Highlights & Insights¶
- "Cross-Modal Bridge" Design: Representing 3D scenes in a hybrid image+text format elegantly enables 2D VLMs to comprehend 3D spatial relations.
- Query-Driven View Selection: Instead of using fixed views, the rendering perspective is dynamically adjusted based on the query text. This "task-aware observation strategy" can be transferred to embodied AI scenarios.
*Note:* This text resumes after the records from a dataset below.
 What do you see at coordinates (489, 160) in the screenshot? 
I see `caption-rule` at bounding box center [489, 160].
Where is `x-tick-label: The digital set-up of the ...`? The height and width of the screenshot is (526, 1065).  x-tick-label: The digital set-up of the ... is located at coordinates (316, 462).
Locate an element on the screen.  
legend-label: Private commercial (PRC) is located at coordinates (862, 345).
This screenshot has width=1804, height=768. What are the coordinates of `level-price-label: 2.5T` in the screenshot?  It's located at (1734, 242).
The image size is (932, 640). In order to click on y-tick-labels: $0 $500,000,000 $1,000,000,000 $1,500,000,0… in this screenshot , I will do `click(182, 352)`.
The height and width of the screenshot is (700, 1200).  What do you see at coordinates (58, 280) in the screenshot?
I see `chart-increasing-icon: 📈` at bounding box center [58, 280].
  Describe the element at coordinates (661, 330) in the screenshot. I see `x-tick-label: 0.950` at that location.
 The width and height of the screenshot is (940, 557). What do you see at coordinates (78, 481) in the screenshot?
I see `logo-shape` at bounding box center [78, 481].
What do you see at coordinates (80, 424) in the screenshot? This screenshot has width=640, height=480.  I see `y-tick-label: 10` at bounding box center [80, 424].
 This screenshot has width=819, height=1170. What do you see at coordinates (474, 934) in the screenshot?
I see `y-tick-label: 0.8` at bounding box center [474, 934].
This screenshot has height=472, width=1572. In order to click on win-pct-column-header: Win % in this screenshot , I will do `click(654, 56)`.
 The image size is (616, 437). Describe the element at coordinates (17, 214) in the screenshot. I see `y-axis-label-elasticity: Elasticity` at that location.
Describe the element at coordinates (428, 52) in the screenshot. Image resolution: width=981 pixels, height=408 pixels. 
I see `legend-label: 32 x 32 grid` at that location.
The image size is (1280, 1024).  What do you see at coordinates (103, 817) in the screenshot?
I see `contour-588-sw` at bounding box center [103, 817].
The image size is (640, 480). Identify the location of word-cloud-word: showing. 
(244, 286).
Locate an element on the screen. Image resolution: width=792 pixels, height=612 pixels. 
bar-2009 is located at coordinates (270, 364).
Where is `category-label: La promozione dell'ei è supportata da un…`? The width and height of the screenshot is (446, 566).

- Correspondence via Visual Prompts: Labeling IDs directly on the images to build 2D-3D correspondences simply and effectively resolves ambiguities in multi-object scenes.
Limitations & Future Work¶
- The performance depends heavily on the quality of the pretrained 3D detector—missed detections or false positives directly impact final localization.
- The reasoning capacity of the VLMs limits the understanding of complex spatial relations (e.g., nested references).
- The quality of the rendered images is influenced by the density of the point cloud; sparse point clouds might yield blurred images.
- Future work could introduce multi-turn reasoning or self-refinement to improve the handling of complex queries.
Related Work & Insights¶
- vs. LLM-Grounder: LLM-Grounder only uses LLMs for textual reasoning and lacks visual information; SeeGround introduces visual modalities to significantly improve localization accuracy.
- vs. ZSVG3D: ZSVG3D is also zero-shot but primarily relies on 3D descriptions in text format; SeeGround's hybrid representation provides richer information.
- vs. Agent3D-Zero: Agent3D-Zero uses multi-view VLMs for 3D question answering; SeeGround focuses on visual grounding, where its query-driven perspective is more precise.
- Insight: The key to "making 2D models understand 3D" lies in information representation—there is no need for 3D native inputs; appropriate 2D projections matched with spatial text descriptions are sufficient.
Rating¶
- Novelty: 7/10 — The hybrid representation and dynamic views are intuitive and effective, though the core remains heavily dependent on VLM capabilities.
- Experimental Thoroughness: 8/10 — Comprehensive evaluations on two standard benchmarks (ScanRefer and Nr3D) with thorough ablation studies.
- Writing Quality: 8/10 — The framework diagrams are clear, and intuitive examples demonstrate the advantages of the method.
- Value: 8/10 — Significantly pushes the zero-shot 3DVG SOTA forward, opening up a viable path for training-free methods.